Days turn into weeks and some days I have every intention of getting some work done but it simply doesn’t transpire. And then the guilt kicks in.
I’ve cried about it. Cried because I feel like I’m failing myself. Cried because I’m not pushing myself. Cried because I feel useless. Even though I know that I physically can’t create content. Even when I can’t keep my eyes open. Even when I’m in so much pain I can’t move. I still feel guilty.
I try and have a word with myself. I try and remember that my body needs the time to rest and I can’t schedule my bad days or weeks. I can’t put this amount of pressure on myself, it’s not fair. I wouldn’t put this burden on anyone else, so why do I do it to myself? Why am I so hard on myself? Why do I expect so much? And in reality, where is my blog going to go if I don’t write for a few weeks? It’ll still be here.
Even though I’m chronically ill, I still forget that I can’t keep up with everyone else and I can’t expect my body to always work. I need days of doing nothing. I need days of not having to think. I need to let my body and mind chill out or I run myself into the ground.
All this logic completely passes me by when I’m struggling though. I just think I’m crap and a failure.

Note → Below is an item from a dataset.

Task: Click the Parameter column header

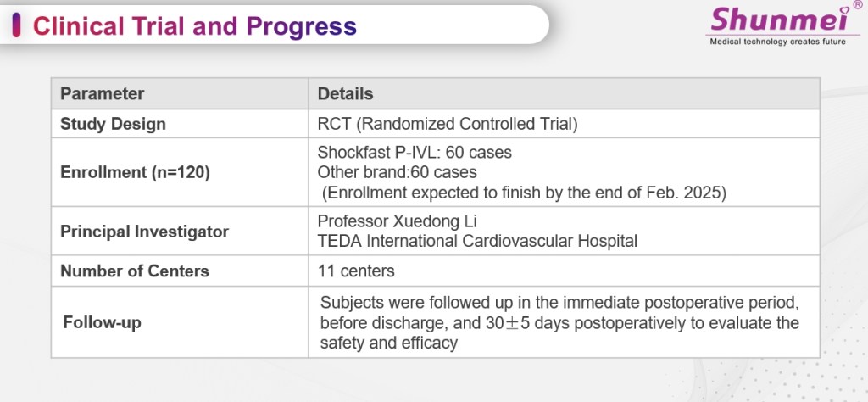Action: pyautogui.click(x=102, y=93)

(Source: Instagram @HelloSunshine)
So how do I cut myself some slack and stop feeling guilty?
Obviously, if I’m flaring and there’s no way I can work, then I don’t because my health is way more important and I need to constantly remind myself of that.
When I can, I make a list of posts that I want to write, sometimes I can have multiple ideas a day, other times I can come up with one or two a week, and that is fine. Sometimes I elaborate on my lists, adding bullet points of things I want to include and other times I don’t.
I schedule a time to work. For me, it usually starts at about 8pm because that’s when I’ve always liked to write but I’m trying to start earlier just so I can be more productive. I set an alarm on my phone and when it goes off, if I’m in pain or too tired, I give myself a day off, but if not, I try to get something done, even if it’s something as simple as a title and introduction. That way, I feel like I’ve achieved something that day.
I talk to my boyfriend and friends about it. I’m not alone in feeling this way and it is completely normal. We’re our own worst critic and it’s often really nice to hear from other people that they understand and have felt the same.
This feeling guilty thing has been something I’ve always felt and I’ve always got through it. After all, I’m here writing again. There’s no easy fix and it’s difficult to be kind to yourself but I’m learning and hopefully one day I can take a few weeks off worry-free.
Needing to rest does not make you weak – put yourself first, you got this!
Do you feeling guilty for doing nothing?